A prefeitura aponta como principal culpada pela demora a Enel, concessionária que atende o município.

A empresa também tem a concessão de energia em Bogotá. Na cidade, porém, o contrato já prevê que ela é responsável tanto pela construção da rede de distribuição para o carregamento dos ônibus quanto pela aquisição dos veículos. Isso não existe no caso paulistano

Segundo especialistas no setor, o poder público brasileiro falhou ao ignorar o processo de implementação da infraestrutura nos contratos com as concessionárias firmados em 2019, e somente em setembro de 2023 houve um aditivo para a subvenção da compra de ônibus em São Paulo.

"Não há qualquer compromisso seja das operadoras, seja da prefeitura ou da Enel de como e quando será feita essa implementação. Isso, aliás, está criando uma barreira à entrada de novos veículos no sistema, pois a prefeitura proibiu a incorporação de veículos a diesel", afirma o planejador urbano Rafael Drummond.

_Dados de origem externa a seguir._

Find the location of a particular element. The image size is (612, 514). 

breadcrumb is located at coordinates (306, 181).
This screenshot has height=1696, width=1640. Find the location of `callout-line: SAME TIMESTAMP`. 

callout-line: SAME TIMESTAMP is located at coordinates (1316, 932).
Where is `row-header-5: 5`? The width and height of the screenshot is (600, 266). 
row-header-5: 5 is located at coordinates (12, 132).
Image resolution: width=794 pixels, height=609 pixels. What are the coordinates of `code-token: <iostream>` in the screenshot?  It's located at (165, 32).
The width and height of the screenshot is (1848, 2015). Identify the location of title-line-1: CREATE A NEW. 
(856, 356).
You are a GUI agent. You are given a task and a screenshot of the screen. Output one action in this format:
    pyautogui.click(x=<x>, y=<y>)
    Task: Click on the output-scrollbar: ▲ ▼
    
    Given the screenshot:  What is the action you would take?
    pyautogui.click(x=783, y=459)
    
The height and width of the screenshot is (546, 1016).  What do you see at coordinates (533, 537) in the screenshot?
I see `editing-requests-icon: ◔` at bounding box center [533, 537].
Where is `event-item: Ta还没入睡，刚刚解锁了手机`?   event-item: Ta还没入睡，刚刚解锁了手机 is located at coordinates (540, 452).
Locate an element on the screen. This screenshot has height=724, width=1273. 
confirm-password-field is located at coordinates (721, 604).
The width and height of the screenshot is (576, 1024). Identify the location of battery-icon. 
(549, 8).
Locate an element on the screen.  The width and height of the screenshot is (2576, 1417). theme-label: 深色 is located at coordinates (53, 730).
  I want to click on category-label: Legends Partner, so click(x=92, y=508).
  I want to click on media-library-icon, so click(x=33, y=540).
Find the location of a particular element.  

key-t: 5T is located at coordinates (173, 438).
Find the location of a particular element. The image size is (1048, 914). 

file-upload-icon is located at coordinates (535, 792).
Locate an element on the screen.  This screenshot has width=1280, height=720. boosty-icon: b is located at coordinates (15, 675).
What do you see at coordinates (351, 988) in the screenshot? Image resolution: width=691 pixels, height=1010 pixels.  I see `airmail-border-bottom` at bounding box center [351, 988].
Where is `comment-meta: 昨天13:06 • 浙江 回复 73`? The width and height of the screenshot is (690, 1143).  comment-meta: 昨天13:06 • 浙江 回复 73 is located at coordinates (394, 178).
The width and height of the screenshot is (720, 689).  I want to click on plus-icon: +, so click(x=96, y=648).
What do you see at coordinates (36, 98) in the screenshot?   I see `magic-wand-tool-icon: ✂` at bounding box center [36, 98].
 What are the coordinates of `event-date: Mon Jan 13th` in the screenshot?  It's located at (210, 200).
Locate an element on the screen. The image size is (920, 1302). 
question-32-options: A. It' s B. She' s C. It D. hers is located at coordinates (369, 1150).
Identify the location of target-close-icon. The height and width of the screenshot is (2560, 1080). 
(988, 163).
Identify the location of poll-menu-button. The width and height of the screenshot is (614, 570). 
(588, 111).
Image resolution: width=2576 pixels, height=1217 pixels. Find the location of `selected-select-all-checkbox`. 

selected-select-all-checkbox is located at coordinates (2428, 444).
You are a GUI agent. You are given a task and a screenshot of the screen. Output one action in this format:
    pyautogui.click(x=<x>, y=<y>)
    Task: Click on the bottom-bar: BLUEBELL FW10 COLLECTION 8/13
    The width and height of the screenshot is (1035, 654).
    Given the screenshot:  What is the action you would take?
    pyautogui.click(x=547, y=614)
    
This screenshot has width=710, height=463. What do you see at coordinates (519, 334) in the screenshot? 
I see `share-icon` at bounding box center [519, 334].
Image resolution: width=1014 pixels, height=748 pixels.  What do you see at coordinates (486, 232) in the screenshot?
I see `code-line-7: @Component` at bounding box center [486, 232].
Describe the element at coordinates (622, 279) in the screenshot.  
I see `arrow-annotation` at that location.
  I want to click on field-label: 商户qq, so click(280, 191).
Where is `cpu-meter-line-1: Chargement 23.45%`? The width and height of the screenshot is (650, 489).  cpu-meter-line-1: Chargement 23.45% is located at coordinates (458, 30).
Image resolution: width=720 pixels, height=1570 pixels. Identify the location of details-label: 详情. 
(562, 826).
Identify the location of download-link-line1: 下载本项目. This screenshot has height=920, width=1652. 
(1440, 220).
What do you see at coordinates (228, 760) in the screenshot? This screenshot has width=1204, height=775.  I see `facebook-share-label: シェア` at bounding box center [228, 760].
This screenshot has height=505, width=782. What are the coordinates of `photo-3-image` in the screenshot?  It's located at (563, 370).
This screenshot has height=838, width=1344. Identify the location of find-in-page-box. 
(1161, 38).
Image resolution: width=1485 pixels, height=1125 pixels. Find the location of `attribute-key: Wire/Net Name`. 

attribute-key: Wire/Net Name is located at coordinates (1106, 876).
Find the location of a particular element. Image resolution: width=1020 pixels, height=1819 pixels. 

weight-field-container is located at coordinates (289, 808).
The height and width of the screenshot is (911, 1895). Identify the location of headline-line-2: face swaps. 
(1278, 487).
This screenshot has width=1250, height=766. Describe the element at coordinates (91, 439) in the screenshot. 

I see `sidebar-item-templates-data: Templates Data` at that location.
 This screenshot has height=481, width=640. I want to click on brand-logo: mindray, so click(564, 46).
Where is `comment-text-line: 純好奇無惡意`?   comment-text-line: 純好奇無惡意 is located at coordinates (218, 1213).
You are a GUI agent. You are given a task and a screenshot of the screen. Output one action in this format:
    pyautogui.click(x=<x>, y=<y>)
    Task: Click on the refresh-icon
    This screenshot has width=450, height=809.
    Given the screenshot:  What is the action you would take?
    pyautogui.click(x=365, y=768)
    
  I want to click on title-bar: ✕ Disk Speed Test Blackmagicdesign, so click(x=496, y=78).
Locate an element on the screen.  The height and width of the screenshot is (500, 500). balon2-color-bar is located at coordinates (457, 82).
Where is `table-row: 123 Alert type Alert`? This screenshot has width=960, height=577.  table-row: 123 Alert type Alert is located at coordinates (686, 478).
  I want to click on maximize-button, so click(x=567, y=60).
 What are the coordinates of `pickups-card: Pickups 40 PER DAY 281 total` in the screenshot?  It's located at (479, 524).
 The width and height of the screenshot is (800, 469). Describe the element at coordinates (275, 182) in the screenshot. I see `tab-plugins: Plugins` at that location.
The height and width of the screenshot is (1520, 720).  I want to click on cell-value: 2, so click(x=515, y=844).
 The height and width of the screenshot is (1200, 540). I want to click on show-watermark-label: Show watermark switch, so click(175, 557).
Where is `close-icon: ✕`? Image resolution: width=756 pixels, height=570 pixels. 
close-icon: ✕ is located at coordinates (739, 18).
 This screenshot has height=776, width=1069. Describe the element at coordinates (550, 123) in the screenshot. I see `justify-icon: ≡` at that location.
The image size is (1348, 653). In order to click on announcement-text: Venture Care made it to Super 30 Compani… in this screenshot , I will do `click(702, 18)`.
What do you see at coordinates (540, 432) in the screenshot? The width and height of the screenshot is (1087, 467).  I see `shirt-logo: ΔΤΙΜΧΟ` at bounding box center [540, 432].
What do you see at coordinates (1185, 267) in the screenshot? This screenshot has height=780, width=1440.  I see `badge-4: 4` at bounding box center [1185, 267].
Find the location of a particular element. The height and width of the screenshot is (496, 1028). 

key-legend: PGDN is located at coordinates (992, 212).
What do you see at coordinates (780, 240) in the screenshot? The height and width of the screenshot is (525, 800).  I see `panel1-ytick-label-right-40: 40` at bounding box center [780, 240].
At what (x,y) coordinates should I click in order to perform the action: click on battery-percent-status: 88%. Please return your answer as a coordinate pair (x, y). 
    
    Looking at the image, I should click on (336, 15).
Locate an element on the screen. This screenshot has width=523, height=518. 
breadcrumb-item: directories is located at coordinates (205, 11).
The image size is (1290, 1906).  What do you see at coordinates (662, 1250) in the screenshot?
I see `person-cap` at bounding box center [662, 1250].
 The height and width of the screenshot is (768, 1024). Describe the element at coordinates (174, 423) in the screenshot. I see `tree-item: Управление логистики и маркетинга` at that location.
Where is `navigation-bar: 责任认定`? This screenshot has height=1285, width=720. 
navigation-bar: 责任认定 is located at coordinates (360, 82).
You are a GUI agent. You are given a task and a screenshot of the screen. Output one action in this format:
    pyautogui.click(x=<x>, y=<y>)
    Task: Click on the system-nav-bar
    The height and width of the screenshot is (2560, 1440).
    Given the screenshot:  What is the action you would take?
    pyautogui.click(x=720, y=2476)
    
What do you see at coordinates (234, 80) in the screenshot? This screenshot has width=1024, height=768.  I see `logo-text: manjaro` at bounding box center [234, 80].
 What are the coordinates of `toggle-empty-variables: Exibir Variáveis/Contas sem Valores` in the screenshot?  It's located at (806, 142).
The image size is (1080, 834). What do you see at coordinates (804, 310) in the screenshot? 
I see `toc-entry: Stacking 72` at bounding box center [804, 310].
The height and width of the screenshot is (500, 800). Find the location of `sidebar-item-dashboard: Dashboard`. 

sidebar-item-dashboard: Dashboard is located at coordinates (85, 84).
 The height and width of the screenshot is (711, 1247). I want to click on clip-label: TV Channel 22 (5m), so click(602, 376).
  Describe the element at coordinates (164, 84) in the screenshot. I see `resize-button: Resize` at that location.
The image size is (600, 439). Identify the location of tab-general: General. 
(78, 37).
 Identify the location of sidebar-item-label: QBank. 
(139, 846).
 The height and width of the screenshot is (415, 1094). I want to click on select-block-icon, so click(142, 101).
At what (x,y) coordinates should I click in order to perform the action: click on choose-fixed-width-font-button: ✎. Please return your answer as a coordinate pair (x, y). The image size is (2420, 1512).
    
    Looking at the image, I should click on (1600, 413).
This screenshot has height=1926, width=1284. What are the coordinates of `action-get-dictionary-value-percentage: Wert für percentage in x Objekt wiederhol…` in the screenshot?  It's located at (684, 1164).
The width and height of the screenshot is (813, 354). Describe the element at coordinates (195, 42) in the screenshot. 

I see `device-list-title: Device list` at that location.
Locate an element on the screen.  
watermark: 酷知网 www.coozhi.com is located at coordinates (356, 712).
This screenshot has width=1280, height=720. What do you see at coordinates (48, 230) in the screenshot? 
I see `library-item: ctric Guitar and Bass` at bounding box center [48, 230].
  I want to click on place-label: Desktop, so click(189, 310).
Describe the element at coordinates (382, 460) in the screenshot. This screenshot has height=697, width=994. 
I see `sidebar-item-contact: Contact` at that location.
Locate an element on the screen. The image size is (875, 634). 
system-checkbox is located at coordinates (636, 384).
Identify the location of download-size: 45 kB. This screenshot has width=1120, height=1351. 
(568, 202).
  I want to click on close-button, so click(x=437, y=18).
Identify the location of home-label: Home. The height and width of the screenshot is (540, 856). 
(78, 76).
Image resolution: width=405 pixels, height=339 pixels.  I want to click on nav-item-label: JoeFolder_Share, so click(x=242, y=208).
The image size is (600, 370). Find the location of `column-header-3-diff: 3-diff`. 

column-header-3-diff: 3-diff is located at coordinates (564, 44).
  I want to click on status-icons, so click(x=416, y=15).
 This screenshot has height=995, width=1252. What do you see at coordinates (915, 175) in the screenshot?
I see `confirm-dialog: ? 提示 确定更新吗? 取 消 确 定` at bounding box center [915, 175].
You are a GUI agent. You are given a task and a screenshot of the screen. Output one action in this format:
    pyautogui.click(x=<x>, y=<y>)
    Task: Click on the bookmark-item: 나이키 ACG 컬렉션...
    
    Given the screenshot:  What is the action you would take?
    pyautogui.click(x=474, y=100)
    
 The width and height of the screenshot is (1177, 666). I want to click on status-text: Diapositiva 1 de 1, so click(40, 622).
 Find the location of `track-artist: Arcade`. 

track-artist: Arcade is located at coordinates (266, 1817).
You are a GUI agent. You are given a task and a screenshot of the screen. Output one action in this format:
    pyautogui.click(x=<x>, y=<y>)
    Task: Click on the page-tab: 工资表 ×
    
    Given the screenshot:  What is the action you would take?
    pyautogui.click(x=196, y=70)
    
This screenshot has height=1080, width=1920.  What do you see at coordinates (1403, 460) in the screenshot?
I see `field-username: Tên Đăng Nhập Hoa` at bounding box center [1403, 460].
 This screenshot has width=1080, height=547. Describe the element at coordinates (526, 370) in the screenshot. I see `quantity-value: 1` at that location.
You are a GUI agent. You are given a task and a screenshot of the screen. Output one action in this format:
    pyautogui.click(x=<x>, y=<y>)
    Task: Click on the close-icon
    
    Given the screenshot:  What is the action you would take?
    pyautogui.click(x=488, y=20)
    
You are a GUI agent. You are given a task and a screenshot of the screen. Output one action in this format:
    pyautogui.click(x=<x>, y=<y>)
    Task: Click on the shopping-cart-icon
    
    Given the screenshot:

"Santiago e Bogotá estão mais avançados porque assumiram a responsabilidade da eletrificação e separaram todas as etapas dos contratos. Em São Paulo, a prefeitura espera que setor privado resolva o carregamento ao invés de ter um projeto próprio", diz Rafael Calabria, coordenador de mobilidade urbana do Idec (Instituto de Defesa do Consumidor).

A TransMilenio oferece dois modelos de concessão para o transporte público. No primeiro, a Enel é a responsável pelo pátio elétrico e poderá arrendá-lo às empresas de ônibus. No segundo, as próprias companhias assumem a construção da garagem.

Bogotá tem, hoje, nove garagens com a frota 100% elétrica, além de uma mista, com espaço para abrigar também ônibus movidos a diesel ou GNV (gás natural).

A maior delas, da Green Móvil, tem 40 mil quilômetros quadrados e abriga 406 carros, que transportam por dia 80 mil passageiros.

Inaugurada em abril de 2022, essa garagem custou R$ 100 milhões e tem 119 carregadores com 381 dispensadores de energia (mangueiras de recarga) que podem funcionar simultaneamente.

"Cada ônibus roda, por dia, 210 quilômetros em média, e a bateria tem autonomia para 266 quilômetros", conta Andres Cerquera, diretor de infraestrutura da Green Móvil.

Para dar conta do recado, a garagem conta com duas subestações com capacidade para abastecer uma cidade com 200 mil moradores e um sistema de combate a incêndio com duas caixas d'água.

Outra solução na cidade foi a construção de uma garagem com um sistema de carregamento aéreo, o que possibilitou carregar os 196 ônibus ao mesmo tempo em uma área de 28 mil metros quadrados.

O local, que tem como dono a empresa La Rolita, é rodeado por um morro na divisa de Bogotá com a cidade de Soacha. O pátio tem uma ilha no qual 21 supercarregadores ficam em um mezanino de ferro. Eles são usados para alimentar 183 mangueiras de abastecimento.

O tempo de recarga pode variar de duas a seis horas, a depender da quantidade de veículos sendo carregados simultaneamente. Um supercarregador tem energia suficiente para abastecer cinco ônibus ao mesmo tempo.

A garagem levou 18 meses para ficar pronta e permitiu que a La Rolita deixasse de emitir 6.000 toneladas de poluentes por ano, afirma o administrador do local, Sebastian Saenz. A empresa se destaca também por ter 60% de motoristas mulheres.

Operadores dos ônibus elétricos apontam como outro atrativo o baixo ruído. "Há muitos motoristas que preferem o elétrico porque se tornam mais tranquilo, pelo nível de ruído do motor em comparação com os modelos tradicionais e o câmbio e a embreagem são mais confortáveis", diz Jimmy Daraz, gerente de operação da Green Móvil, que emprega mil motoristas.

Com tais soluções e resultados, a Colômbia tem atraído as principais montadoras do setor. A chinesa BYD, por exemplo, fabricou 1.473 dos 1.486 ônibus de Bogotá -os outros 13 foram produzidos pela também chinesa Yutong.

Lara Zhang, gerente regional da BYD no país, afirma que Bogotá tem como principais vantagens a segurança jurídica nas licitações e os incentivos fiscais para importações de veículos.